Reliable message delivery with Actors

Just wondering if I’m on the right track. Say we have a scenario in which a child Actor has the job of loading something for me, with a high chance of failure. A parent actor is the final recipient of the loaded resource.

I want a mechanism where the actors try again and again to load the resource until it succeeds, whether this takes milliseconds or hours.

I have experimented using several patterns. This is what I’ve come up with.

  • Parent actor wraps child actor in BackoffSupervisor
  • Parent asks child for resource (with timeout)
  • Child actor receives command to load the resource
  • If something goes wrong in the child, stop the child, triggering a restart
  • In the restart-hook of the child, forwarding the failed command to itself, trying again
  • If the parent actor does not receive a reply in time, try asking again.

Is this a correct approach, or could it be done better? At first I was attempting to have the all the restart logic in the child actor, but this becomes problematic because the parent actor has no way of knowing if the request reached the child - in between stops-then-restarts commands will go into Dead Letters. And the child has no way of knowing if the result has been received by the parent. That’s why there is retry-logic on both sides.

What feels a bit “messy” with this approach is that the parent timeout is not coordinated with the restart backoff. It just resends the command again and again at the same interval.

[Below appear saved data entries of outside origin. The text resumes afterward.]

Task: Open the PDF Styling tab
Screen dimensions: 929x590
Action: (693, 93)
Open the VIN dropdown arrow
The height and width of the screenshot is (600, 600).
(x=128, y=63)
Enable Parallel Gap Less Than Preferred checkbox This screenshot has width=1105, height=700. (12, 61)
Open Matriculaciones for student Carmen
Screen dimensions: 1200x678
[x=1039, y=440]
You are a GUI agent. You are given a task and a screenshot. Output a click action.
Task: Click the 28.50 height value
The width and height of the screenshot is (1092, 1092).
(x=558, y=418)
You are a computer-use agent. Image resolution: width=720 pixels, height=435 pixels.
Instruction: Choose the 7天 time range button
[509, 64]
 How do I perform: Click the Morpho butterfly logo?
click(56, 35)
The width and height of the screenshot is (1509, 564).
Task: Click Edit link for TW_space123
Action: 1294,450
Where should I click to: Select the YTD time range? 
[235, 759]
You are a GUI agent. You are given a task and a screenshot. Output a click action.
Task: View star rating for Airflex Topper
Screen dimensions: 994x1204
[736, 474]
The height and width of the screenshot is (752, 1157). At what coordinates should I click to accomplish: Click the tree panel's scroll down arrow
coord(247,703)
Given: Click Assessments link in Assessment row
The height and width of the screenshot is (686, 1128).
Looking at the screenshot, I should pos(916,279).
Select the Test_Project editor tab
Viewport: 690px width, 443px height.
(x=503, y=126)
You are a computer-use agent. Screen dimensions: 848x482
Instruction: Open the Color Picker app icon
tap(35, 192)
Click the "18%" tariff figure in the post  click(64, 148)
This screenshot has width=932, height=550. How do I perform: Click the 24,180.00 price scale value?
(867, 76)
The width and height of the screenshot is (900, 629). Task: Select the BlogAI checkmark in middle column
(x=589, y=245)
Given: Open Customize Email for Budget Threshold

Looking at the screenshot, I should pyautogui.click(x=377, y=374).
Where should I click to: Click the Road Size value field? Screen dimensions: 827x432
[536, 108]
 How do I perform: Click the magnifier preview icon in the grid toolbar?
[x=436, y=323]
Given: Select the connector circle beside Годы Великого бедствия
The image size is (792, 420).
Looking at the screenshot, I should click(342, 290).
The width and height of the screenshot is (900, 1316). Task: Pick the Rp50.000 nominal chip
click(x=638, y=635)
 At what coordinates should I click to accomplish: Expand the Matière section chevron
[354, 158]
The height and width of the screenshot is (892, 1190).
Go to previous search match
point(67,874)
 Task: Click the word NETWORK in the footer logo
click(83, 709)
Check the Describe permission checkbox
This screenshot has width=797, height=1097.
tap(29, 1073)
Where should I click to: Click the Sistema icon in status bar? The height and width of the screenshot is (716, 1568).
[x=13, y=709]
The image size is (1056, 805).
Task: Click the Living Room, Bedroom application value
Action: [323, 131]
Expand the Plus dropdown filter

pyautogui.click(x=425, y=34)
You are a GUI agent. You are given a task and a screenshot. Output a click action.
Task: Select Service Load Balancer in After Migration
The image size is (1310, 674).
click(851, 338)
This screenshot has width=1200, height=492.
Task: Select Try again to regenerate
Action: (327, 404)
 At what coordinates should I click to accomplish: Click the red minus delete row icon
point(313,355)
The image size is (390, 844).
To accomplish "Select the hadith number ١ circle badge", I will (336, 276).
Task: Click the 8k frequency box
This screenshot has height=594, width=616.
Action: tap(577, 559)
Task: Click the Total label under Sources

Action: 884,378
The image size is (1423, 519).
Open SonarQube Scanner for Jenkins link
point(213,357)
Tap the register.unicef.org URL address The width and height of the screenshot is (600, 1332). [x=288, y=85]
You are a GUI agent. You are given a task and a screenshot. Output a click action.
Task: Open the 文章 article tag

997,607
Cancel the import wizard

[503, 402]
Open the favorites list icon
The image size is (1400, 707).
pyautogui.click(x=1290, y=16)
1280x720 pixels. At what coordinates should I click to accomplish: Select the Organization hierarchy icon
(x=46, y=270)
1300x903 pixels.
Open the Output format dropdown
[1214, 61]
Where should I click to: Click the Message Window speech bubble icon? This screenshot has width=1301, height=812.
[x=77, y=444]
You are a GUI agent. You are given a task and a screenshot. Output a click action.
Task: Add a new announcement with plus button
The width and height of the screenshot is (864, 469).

I was thinking of possibly reversing the relationships, and acknowledging the reception of the resource from the parent to the child. That way all the retry-logic is in the child, and can do all the restarting and re-delivery it wants until the parent acknowledges that it has received the resource. The parent will simply wait for the resource indefinitely without timeout, i.e. not using the ask pattern, but in the form of a command.